Образовательные практики стали обязательной частью каждого второго художественного проекта в середине нулевых. Сегодня институции используют их не только как способ привлечения новой аудитории, но и как возможность опробовать альтернативные модели отношений внутри самой корпорации. Ведь образовательные форматы, как правило, отличаются большей гибкостью и демократичностью. Они ставят во главу угла опыт соучастия и позволяют задействовать разные группы посетителей. Но если сфера дополнительного креативного образования для взрослых уже переросла все мыслимые пределы, то детям до сих пор непросто подыскать что-то кроме привычных кружков по рисованию и бесконечных квестов.

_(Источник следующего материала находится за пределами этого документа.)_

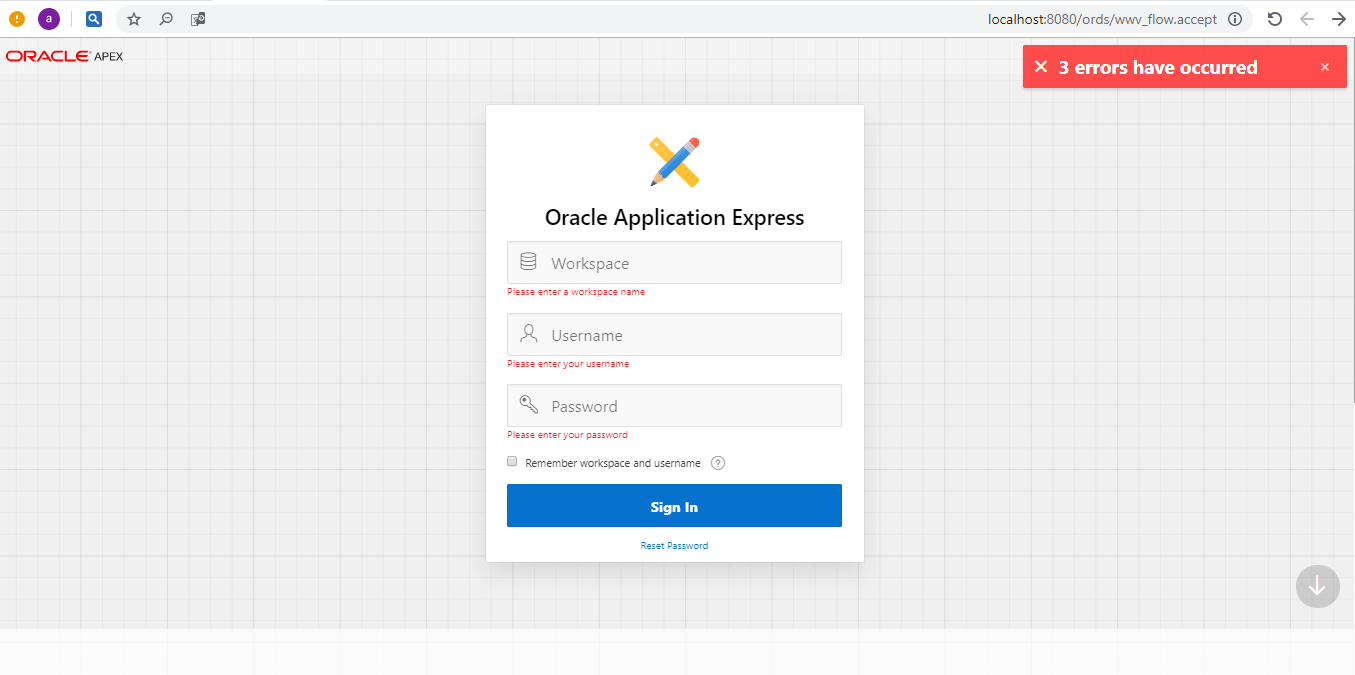Select the Password input field
This screenshot has height=675, width=1355.
pos(690,406)
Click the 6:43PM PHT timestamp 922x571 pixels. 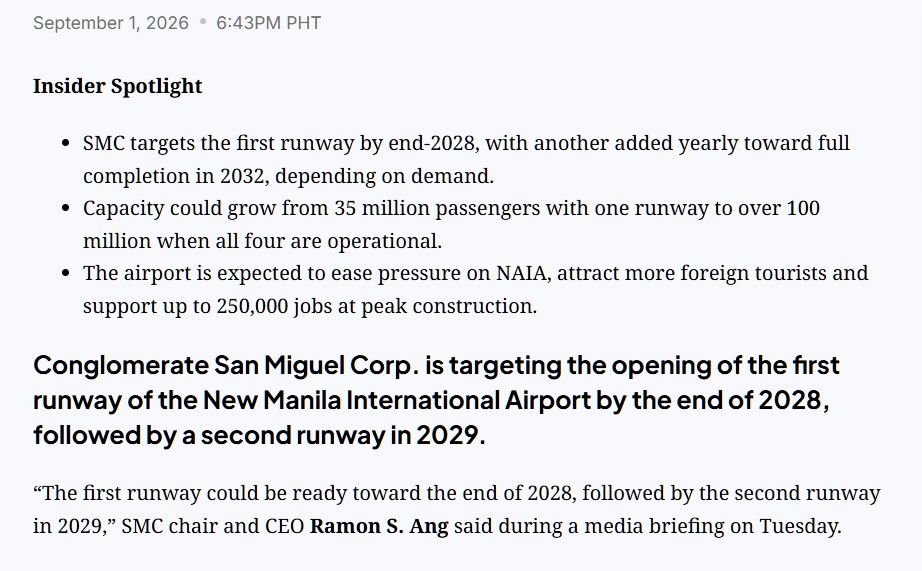[269, 23]
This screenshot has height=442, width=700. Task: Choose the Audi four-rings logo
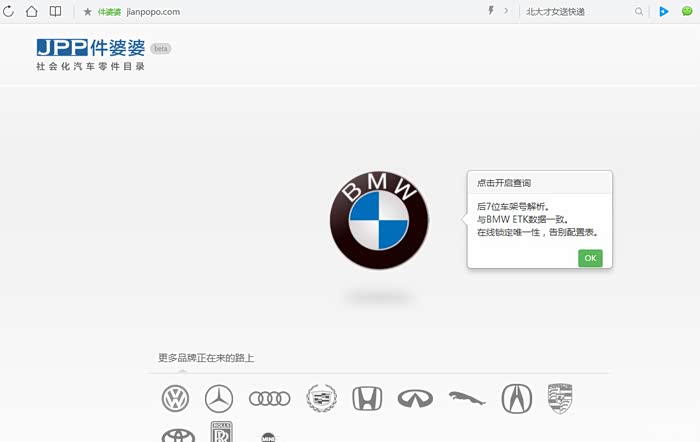[269, 398]
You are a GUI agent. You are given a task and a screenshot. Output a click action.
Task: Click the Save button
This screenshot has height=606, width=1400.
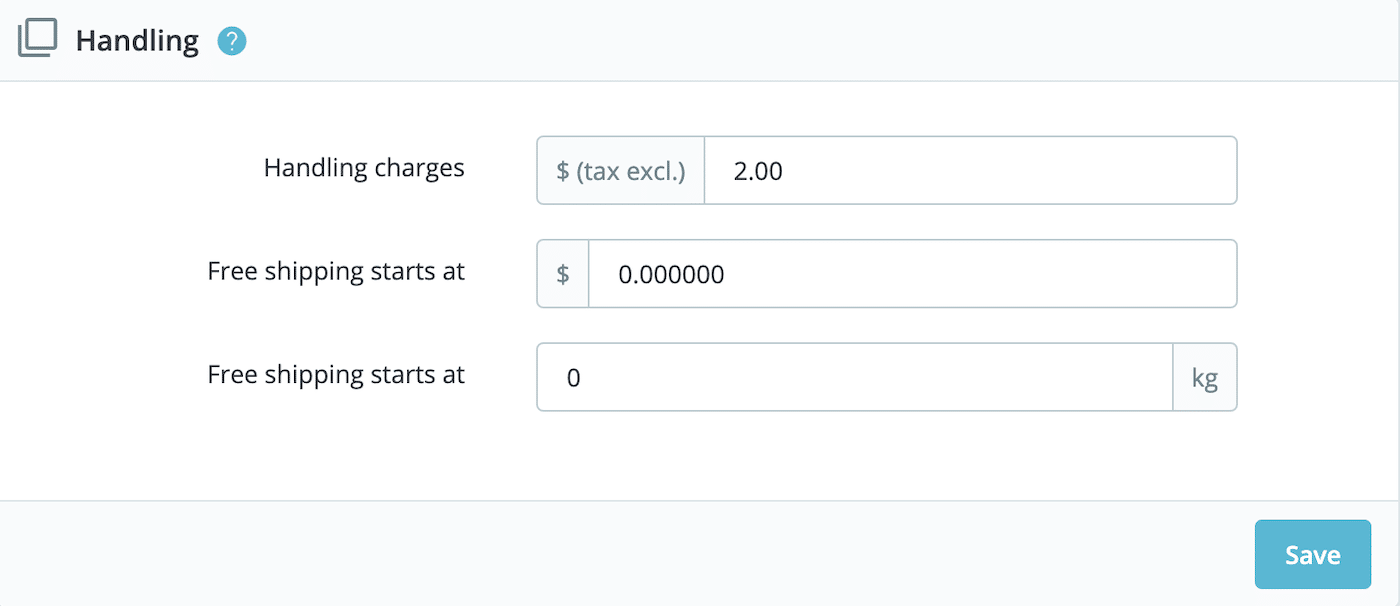[x=1312, y=554]
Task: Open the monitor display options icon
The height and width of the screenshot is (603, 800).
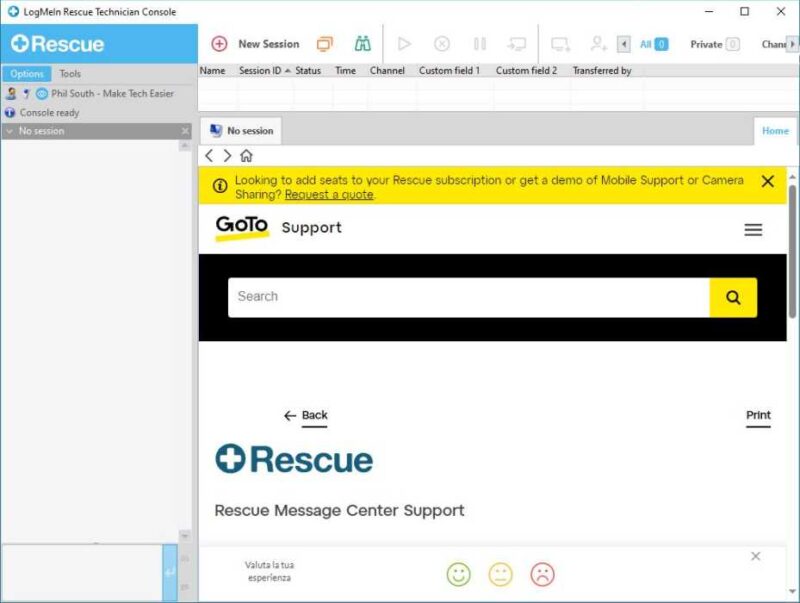Action: (x=325, y=44)
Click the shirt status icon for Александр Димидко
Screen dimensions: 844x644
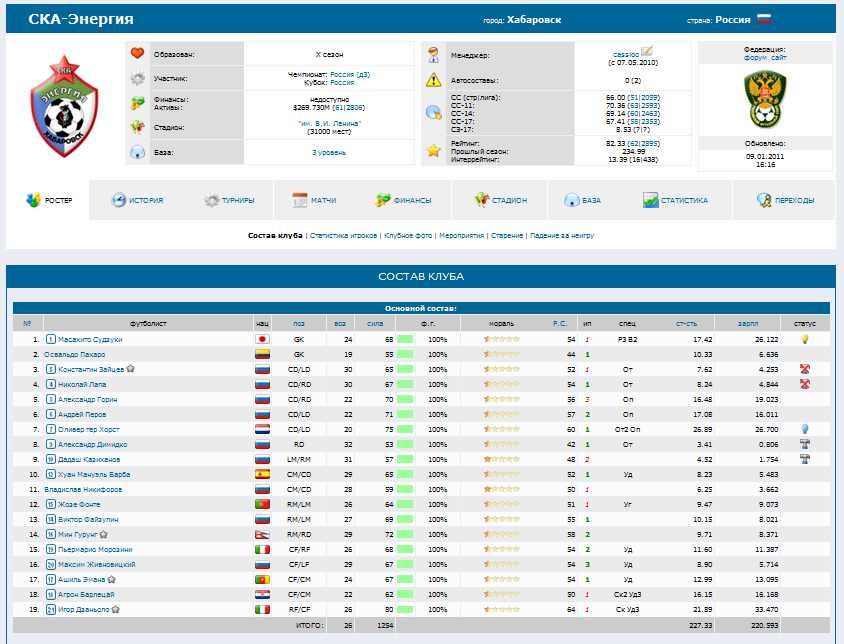click(804, 444)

Направление Пушкинский.Youth, которое недавно заработало на базе ГМИИ им. А.С. Пушкина, — приятное исключение из правил. Оно объединит все программы, которые музей создает для детей и подростков. Особенно среди них хочется выделить молодежную конференцию и исследовательскую лабораторию — здесь подростки будут осваивать методы исследовательской работы и учиться публично говорить о том, что им интересно. Навык, который не помешало бы развить многим состоявшимся экспертам.

Государственная Третьяковская галерея

В судьбе Третьяковской галереи происходит множество изменений — не так давно она приросла пространством Центрального дома художника и сейчас готовится к реконструкции всего музейного комплекса на Крымском Валу. Два года назад галерея приняла новую концепцию развития и начала ребрендинг — изменился ее фирменный стиль, заработал новый усовершенствованный сайт, свою долю внимания получили входящие в состав ГТГ дома-музеи. Вот только с хамством на местах один из ведущих музеев страны до сих пор справиться не может. За минувшие годы в социальных сетях регулярно появлялись сообщения об изгнанных из Третьяковки семьях и школьных учителях с детьми, в которых бдительная охрана разглядела «незаконных экскурсоводов», а также истории других посетителей, столкнувшихся с грубостью со стороны служителей галереи. Новой жертвой сотрудников стала кормящая мать, которую попросили удалиться из зала, чтобы не смущать посетителей. Вскоре Третьяковская галерея заявила, что сожалеет о случившемся. Однако вечное возвращение к обсуждению подобных ситуаций говорит об отсутствии систематической работы с персоналом, который, как правило, ориентируется на свои собственные представления о том, что считать «неприличным». Последние редко соответствуют современным реалиям, поэтому и провоцируют очередные баталии в медиа. После этих инцидентов Третьяковка не раз заявляла, что рассчитывает на понимание общественности. Со своей стороны мы понимаем, как трудно перестроить столь сложную музейную систему на новый лад, однако хочется напомнить, что запасы общественного доверия все же исчерпаемы.